Bug 114197

Summary: Uploaded files for content types have wrong extension
Product: [Retired] Red Hat Enterprise CMS Reporter: Jon Orris <jorris>
Component: content typesAssignee: Randy Graebner <randyg>
Status: CLOSED WONTFIX QA Contact: Jon Orris <jorris>
Severity: medium Docs Contact:
Priority: medium    
Version: nightlyCC: richardl, sseago
Target Milestone: ---   
Target Release: ---   
Hardware: All   
OS: Linux   
Whiteboard:
Fixed In Version: Doc Type: Bug Fix
Doc Text:
Story Points: ---
Clone Of: Environment:
Last Closed: 2006-09-05 17:43:07 UTC Type: ---
Regression: --- Mount Type: ---
Documentation: --- CRM:
Verified Versions: Category: ---
oVirt Team: --- RHEL 7.3 requirements from Atomic Host:
Cloudforms Team: --- Target Upstream Version:
Embargoed:

Description Jon Orris 2004-01-23 20:52:29 UTC
Description of problem:
@39693

Uploaded files for content types have incorrect mime types when
accessed due to the extension being changed
For example, upload an OpenOffice speadsheet. It will say 'You've
chosen to open bugs-rc0.sxc.bin' instead of it being an sxc file,
which is registered in my browser.
.txt files claim to be 'Type ASC', though the extension isn't changed.

For JPEG files, the extension & mime type are correct.

Comment 1 Scott Seago 2004-02-04 16:46:46 UTC
For txt files, I'm getting the correct mime type and filename:

 1 HTTP/1.1 200 OK
 2 Content-Type: text/plain
 3 Content-Length: 6506
 4 Date: Wed, 04 Feb 2004 16:28:26 GMT
 5 Content-Disposition: attachment; filename="carrefour-install-log.txt"

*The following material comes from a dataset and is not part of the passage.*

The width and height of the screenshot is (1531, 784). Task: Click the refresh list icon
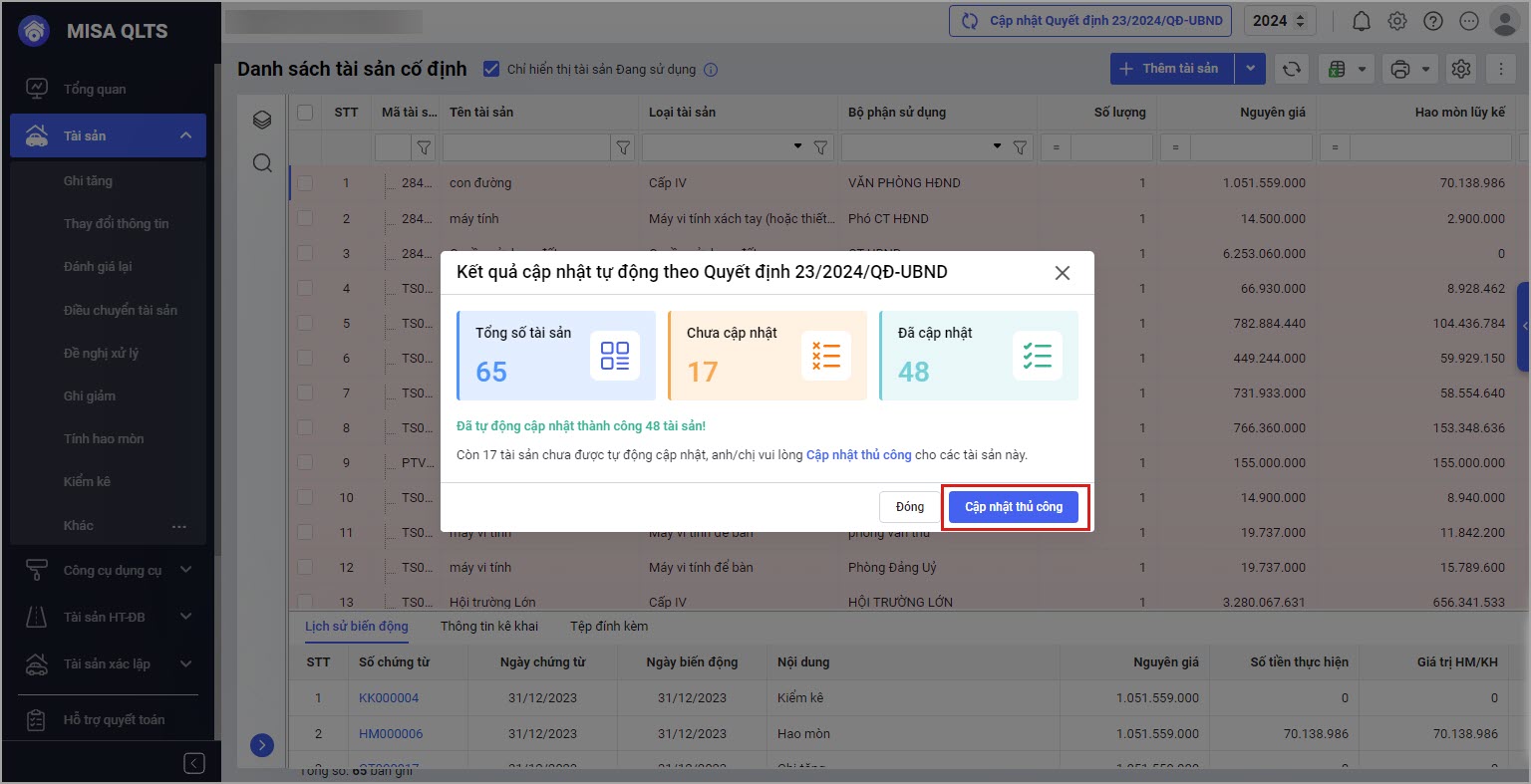(x=1291, y=69)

For the sxc file I'm also seeing the .bin added. Essentially what is
going on is:
1) upon file upload, if extension doesn't match recognized mime types,
it uses a default value, which for attachments is
'application/octet-stream'
2) For file download, the Content-Disposition header is set based on
the uploaded filename. However, if the filename doesn't end in the
extension associated with the mime type, the extension is added.
3) In this case, since 'application/octet-stream' has an associated
'bin' extension, which doesn't match the '.sxc' extension, '.bin' gets
appended.

I can think of 3 possible solutions:
1) Don't ever append mime type-generated extension to the filename
2) Don't append mime type-generated extension unless the file has no
extension at all, instead of making sure the extensions match (i.e.
add the extension if there's no '.' in the filename)
3) Keep current behavior but make an exception for
'application/octet-stream', and for this mime type, don't add the
extension even if it's missing.

I'm inclined to go with 1), unless we can think of any use cases where
we would need to add an extension to the filename.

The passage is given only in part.